### INFORMATION SHOWN

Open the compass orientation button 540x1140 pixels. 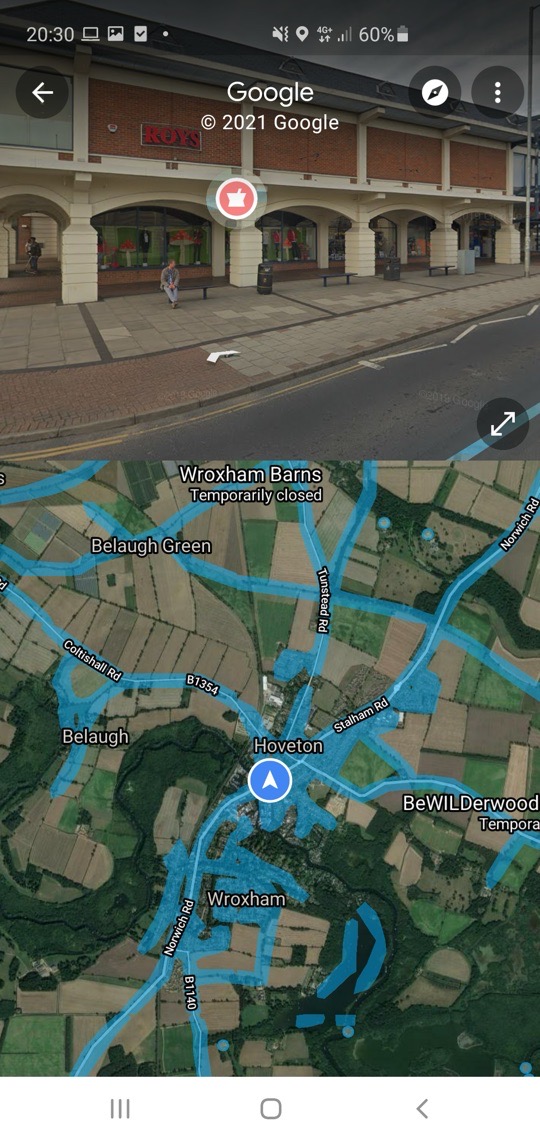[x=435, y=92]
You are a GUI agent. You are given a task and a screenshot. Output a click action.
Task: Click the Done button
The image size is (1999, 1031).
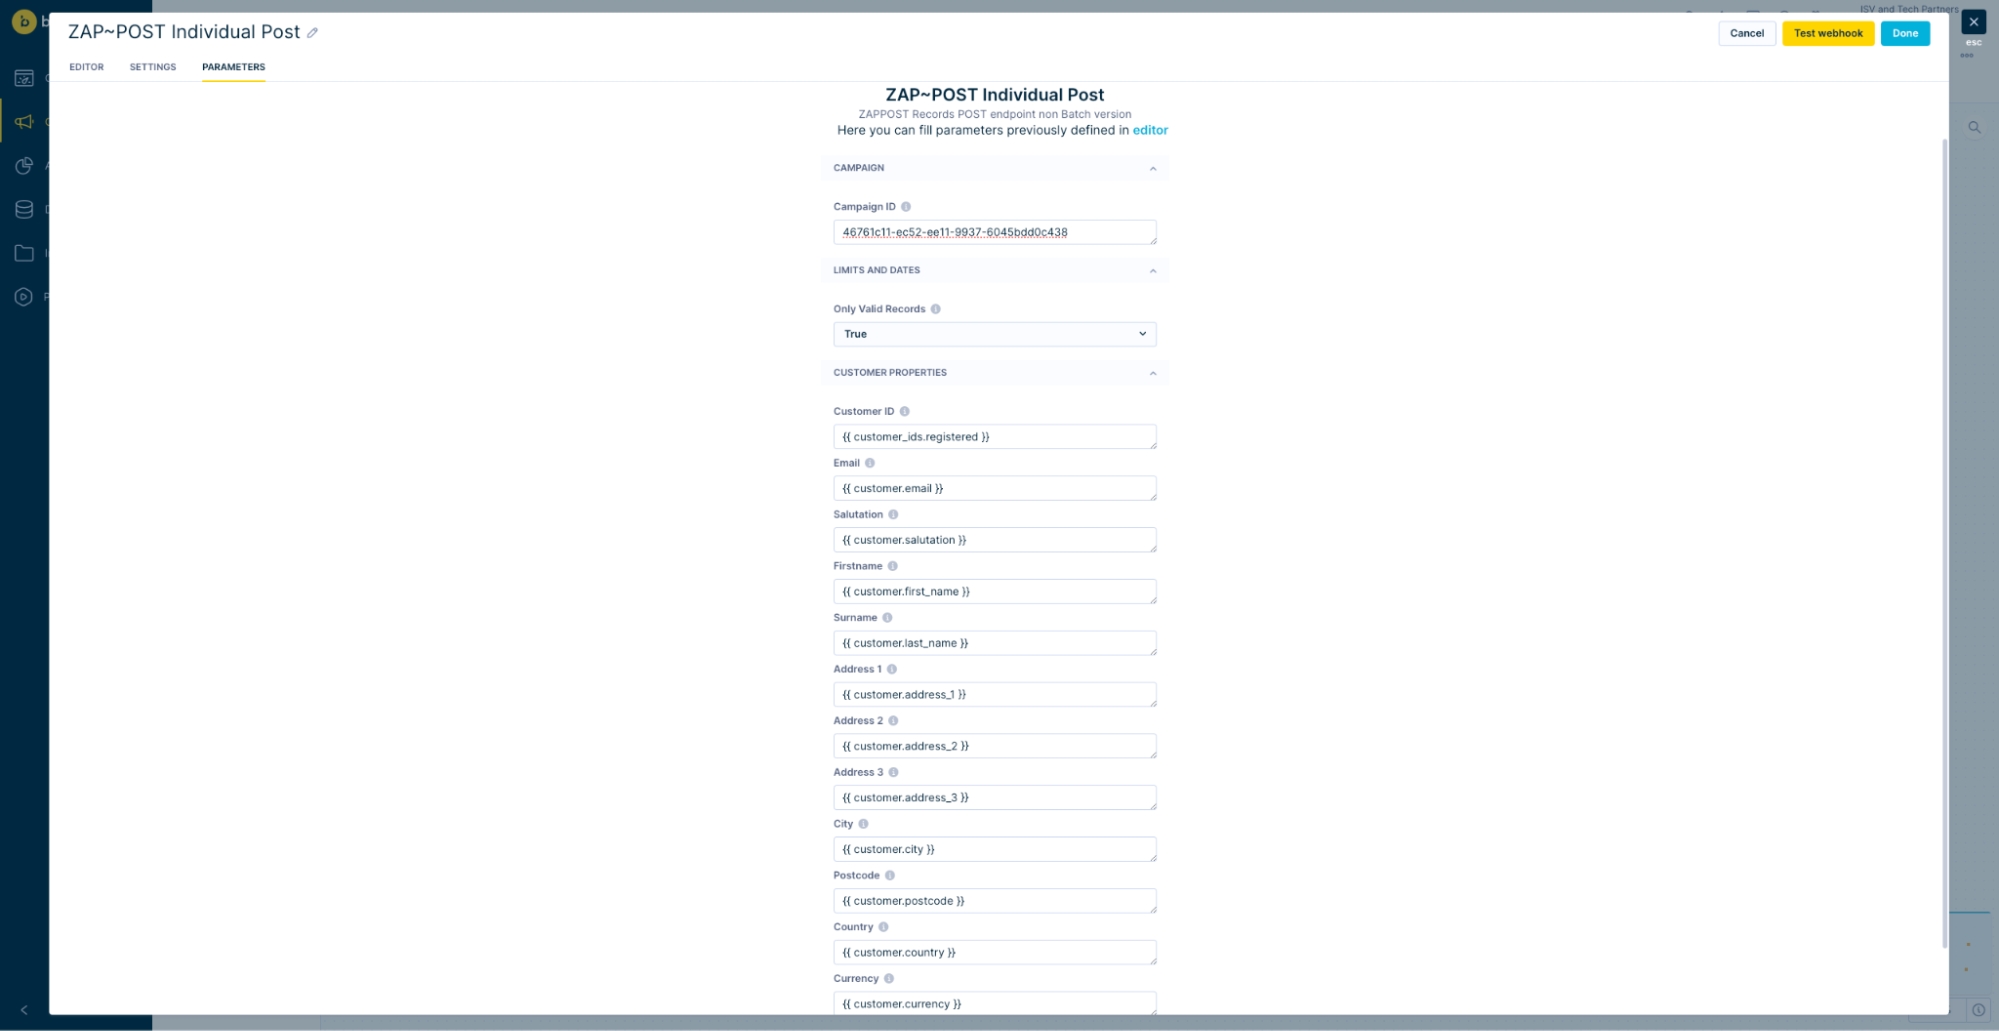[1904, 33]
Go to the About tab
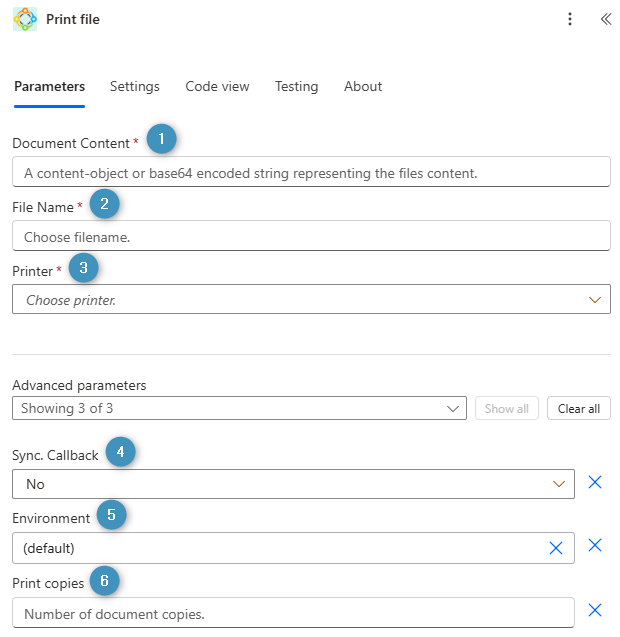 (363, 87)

### TASK DESCRIPTION
Rewrite the rows from the line containing "You are a GUI" through the end of the rows, both included, changing "Done button" to "Save button" and keeping everything else the same. Leave the pictures out of your answer.

### TASK ANSWER
You are a GUI agent. You are given a task and a screenshot. Output a click action.
Task: Click the Save button
The image size is (1999, 1031).
[1904, 33]
Go to the About tab
 (363, 87)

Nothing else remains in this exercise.